_Work to be completed_
Among the entries that follow, find the lines containing the string "list" and copy them.

***

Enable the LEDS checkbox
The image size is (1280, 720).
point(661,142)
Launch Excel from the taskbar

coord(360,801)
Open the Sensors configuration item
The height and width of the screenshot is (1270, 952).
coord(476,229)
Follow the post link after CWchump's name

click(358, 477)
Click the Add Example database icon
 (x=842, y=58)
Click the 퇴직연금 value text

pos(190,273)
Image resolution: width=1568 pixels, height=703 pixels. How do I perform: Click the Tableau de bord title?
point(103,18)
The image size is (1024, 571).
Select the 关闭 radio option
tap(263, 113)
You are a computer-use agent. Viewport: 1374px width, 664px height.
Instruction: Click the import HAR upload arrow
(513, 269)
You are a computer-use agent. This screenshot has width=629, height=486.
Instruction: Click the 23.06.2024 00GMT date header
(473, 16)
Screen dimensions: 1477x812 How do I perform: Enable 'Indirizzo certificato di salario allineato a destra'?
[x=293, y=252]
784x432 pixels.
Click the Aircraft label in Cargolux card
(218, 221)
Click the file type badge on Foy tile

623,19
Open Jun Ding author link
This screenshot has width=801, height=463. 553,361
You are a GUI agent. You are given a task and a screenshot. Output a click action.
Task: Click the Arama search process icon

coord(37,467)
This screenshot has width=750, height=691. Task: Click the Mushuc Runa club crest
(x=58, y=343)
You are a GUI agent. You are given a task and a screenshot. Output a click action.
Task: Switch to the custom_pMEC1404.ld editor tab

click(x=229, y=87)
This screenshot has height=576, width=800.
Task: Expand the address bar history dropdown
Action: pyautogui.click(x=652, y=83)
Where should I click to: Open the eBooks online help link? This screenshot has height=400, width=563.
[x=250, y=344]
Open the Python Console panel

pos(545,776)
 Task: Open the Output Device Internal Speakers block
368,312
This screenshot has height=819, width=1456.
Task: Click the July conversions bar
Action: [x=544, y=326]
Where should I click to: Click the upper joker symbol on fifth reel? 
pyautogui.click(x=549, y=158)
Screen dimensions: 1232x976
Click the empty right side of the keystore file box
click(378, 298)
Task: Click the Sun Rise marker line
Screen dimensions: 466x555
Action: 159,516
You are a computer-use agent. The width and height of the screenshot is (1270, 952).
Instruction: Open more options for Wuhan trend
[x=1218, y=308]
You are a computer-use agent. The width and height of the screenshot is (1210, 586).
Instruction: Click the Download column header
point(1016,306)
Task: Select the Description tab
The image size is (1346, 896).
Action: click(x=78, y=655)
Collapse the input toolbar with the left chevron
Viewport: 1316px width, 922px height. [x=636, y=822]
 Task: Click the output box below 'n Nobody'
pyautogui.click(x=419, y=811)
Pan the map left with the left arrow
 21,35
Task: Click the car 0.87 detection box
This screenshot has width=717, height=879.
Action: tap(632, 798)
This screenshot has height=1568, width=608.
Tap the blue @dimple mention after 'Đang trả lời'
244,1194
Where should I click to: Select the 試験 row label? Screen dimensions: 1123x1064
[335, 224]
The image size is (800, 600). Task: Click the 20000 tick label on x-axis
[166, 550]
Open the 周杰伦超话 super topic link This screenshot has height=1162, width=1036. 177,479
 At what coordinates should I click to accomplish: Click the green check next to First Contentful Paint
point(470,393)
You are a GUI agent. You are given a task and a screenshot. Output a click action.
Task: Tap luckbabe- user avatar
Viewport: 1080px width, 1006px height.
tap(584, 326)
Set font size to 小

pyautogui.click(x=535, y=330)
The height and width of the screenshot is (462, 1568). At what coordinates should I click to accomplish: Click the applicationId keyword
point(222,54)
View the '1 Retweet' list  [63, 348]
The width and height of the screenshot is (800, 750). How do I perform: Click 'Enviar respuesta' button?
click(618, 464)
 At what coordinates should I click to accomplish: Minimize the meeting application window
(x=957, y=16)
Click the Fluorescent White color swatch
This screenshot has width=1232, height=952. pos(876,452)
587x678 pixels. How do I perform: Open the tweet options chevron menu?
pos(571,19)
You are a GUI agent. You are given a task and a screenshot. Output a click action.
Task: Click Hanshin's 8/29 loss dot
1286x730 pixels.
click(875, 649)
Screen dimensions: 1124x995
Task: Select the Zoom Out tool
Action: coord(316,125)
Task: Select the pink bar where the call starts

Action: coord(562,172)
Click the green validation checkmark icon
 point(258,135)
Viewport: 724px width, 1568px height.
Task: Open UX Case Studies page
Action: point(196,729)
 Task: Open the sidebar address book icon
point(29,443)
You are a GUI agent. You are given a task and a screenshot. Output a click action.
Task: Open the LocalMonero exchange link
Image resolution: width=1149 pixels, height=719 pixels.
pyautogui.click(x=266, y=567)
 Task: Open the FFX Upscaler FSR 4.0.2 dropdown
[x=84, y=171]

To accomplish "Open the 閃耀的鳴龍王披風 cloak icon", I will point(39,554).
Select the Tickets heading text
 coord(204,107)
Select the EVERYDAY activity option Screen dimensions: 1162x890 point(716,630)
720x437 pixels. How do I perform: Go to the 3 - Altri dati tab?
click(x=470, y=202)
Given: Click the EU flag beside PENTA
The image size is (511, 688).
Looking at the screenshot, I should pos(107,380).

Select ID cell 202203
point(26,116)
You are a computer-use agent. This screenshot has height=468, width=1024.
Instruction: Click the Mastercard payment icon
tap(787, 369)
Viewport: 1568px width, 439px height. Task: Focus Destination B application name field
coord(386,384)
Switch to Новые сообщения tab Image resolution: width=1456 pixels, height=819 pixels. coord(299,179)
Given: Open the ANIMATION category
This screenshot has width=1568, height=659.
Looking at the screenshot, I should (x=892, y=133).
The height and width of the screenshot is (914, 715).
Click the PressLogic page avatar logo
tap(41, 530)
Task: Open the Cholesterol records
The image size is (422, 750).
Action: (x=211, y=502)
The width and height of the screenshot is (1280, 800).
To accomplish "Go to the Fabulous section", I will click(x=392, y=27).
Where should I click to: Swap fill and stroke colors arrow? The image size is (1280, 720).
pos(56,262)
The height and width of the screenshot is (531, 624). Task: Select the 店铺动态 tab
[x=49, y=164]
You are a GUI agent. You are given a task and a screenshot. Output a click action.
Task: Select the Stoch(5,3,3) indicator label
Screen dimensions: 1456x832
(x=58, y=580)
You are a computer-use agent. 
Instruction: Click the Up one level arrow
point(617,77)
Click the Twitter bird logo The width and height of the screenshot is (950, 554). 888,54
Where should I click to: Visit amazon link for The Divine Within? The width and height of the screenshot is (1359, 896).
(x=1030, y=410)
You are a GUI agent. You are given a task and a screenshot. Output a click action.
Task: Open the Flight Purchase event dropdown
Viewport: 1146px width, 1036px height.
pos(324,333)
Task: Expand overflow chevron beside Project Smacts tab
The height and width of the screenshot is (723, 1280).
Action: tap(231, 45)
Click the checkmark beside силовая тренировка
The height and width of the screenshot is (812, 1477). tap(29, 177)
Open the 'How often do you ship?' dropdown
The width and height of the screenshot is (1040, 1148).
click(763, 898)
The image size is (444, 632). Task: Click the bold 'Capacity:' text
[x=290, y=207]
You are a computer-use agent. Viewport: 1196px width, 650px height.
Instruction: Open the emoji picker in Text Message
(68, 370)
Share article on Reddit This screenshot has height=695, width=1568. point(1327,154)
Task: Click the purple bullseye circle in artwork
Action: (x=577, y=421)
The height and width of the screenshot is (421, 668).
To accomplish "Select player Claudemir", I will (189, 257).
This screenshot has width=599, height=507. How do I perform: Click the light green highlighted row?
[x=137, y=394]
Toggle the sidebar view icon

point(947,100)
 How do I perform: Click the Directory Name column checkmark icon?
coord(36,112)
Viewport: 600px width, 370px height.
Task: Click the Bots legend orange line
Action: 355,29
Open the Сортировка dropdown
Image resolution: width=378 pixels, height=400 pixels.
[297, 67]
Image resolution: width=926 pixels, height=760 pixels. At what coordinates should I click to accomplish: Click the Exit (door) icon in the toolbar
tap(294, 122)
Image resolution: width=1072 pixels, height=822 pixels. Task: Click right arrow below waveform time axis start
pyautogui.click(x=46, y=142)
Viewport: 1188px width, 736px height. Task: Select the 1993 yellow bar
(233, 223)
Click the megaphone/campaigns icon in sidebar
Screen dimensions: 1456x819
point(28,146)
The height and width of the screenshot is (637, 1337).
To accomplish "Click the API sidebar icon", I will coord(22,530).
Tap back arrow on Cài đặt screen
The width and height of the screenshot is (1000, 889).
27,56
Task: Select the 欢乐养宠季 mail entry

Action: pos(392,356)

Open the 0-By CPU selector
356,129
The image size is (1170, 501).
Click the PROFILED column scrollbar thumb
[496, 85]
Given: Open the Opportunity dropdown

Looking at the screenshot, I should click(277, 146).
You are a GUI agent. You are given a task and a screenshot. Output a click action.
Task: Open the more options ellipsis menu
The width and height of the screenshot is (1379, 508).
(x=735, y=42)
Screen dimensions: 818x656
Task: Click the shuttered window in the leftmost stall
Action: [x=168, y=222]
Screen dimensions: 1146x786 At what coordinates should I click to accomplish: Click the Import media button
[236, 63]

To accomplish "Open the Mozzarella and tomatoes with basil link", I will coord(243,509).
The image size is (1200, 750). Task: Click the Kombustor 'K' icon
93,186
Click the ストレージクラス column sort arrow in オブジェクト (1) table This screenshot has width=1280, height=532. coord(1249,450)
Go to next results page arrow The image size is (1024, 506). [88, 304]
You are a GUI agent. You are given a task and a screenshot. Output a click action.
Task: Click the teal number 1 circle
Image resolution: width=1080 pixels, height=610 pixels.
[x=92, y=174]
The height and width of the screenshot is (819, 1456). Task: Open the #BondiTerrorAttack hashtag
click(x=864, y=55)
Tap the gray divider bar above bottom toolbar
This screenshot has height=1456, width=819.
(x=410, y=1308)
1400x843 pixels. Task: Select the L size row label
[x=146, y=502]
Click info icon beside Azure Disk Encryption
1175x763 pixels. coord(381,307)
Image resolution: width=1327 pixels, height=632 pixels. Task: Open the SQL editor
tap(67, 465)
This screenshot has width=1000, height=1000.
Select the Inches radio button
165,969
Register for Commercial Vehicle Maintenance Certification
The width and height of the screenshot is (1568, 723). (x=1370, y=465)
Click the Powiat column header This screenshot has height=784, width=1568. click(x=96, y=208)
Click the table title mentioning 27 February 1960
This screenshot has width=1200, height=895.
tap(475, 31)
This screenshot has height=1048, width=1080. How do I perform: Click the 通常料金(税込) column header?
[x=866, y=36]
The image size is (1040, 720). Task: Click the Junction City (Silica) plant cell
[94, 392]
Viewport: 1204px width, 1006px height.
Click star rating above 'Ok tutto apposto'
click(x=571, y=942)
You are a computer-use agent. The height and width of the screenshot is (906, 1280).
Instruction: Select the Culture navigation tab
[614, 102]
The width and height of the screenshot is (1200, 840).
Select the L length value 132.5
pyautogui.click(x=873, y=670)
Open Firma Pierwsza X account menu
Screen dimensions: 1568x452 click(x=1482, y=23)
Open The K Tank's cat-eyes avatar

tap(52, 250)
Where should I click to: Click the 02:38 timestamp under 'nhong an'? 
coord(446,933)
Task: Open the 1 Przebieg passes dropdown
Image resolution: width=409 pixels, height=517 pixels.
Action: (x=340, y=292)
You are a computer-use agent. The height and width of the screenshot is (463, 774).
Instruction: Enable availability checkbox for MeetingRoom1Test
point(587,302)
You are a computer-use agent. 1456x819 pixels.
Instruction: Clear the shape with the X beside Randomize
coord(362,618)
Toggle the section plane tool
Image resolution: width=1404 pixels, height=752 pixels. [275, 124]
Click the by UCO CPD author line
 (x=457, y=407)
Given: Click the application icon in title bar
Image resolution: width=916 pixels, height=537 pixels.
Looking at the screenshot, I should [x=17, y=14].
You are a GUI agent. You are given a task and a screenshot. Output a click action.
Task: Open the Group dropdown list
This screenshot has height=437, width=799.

***

_Result for this task_
View the '1 Retweet' list  [63, 348]
Task: Open the Group dropdown list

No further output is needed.